The Book of Uncommon Prayer
for SATB and Piano
Poems and texts from:
The Book of Psalms
W. H. Auden
The Book of Common Prayer
The Book of Uncommon Prayer is a title borrowed from the handsome volume of poetry by poet/novelist Katherine Mosby. The poem are short, eloquent meditations, exhortations, and uncompromising glimpses of the self in which she formulates, in her own words, “A form of prayer broad enough to include people who can't name their god.” Ms. Mosby's poems provided me with portals to related poems, and with an adhesive to bind the cycle together. There is no through line in the piece: the juxtaposition of texts is purely associative. This cycle is thus a meditation on a meditation, touching on some of the things for which we pray: sacred, secular, and seemingly quite profane.
The Confitebor is two verses from Psalm 42, but appears here in Latin because it is part of the opening prayers of the Ordinary of the Mass. Its last line, “Why are thou sad, my soul, and why dost thou trouble me?” and that of Bleach my bones “Let one day the shadow lift that binds my soul to sadness” intersect at a fundamental unease in the human condition.
Teach me the beauty and I Stop Writing the Poem stand in stark contrast to each other, the one describing an inner wilderness, the other domestic routine, but there is a lesson learned in both. The emptiness of the self is echoed in the emptiness of the shirt, arms in a folded embrace, foreshadowing the death of the poet's husband from a long illness.
Help me to laugh and Old Photograph share laughing as a theme, but the laughter of MacLeish's young woman (his wife Ada, an operatic soprano) appears forced. She seems to be saying to the lens, “Ne me touchez pas”, the first words of Melisande to Golaud in Debussy's Pelléas et Mélisande. The song is made from musical snippets of the opera. The couple alluded to in the poem, Gerald and Sara Murphy, were wealthy arts patrons (Gerald being an accomplished painter) who lived for a time as expatriates in a chalet in Cap d'Antibes that they dubbed “Villa America”. They regularly played host to Picasso, Hemingway, John Dos Passos and his wife, the Fitzgeralds and the MacLeishes, and many other creative luminaries of the early twentieth century.
Archibald MacLeish's The Two Priests and Music and Drum are two poems put together in one setting. The anti-clerical, anti-establishment tone is refreshing, coming from a lawyer who served as assistant director of the Office of War Information from 1942-1943. He also served as assistant secretary of state for cultural and public affairs, and wrote speeches for Franklin Roosevelt.
The decidedly secular exhortations of Let sing the bedsprings serve as prelude to Ferlinghetti's lusty, beat hallucination, San Jose Symphony Reception. This scene well could be a circle in a present day Inferno, its frustrated denizens forever on the make.

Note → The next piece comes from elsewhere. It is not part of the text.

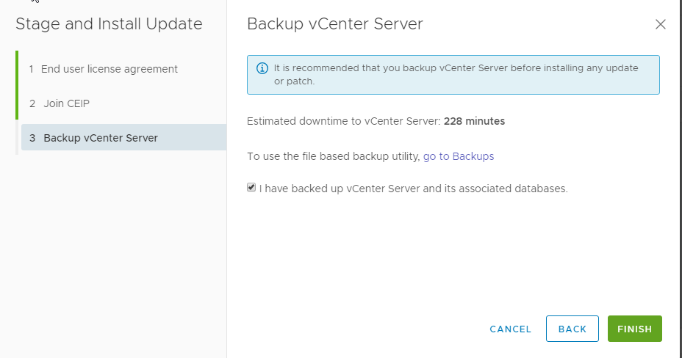
Task: Select step 'End user license agreement'
Action: pos(110,69)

Two poems of journey follow: For I have come so long is accompanied by variations over a repeating 12-note bass figure, suggesting weary travel, never arriving. Calypso was commissioned and premiered by the New York Festival of Song some years ago as part of its American Love Songs, and has found a home in this cycle. The poet supplies accent marks in the text, sometimes on the wrong syllables, to insure an island lilt.
The next three poems share the grave as their subject, albeit in very different ways. Much of Kenneth Patchen's poetry speaks of the horrors of war, and Breathe on the Living was penned during or just after World War II. It is set as a chorale. Archibald MacLeish's Words to Be Spoken is inscribed, “For Baoth Wiborg, son of Gerald and Sara Murphy, who died in New England in his sixteenth year and a tree was planted there.” He died in 1935 of meningitis. Mark Strand's brilliantly nihilistic Some Last Words, which begins with a rude mangling of one of Jesus' parables, is a wry allusion to the Seven Last Words of Christ.

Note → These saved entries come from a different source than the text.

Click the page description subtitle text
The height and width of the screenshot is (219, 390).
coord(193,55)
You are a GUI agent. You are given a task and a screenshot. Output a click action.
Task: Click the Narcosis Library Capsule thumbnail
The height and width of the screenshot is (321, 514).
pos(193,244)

Hope, and the opening music returns in Angels have I none and The Phoenix Prayer, two poems by Katherine Mosby, the latter being the last poem in the volume.
As the piece began with a standard prayer, it ends with Keep Watch, the text taken from the Anglican Book of Common Prayer. A short postlude recalls some earlier musical thoughts, but ruminates predominantly on the initial question, “Why are thou sad, my soul, and why dost thou trouble me?”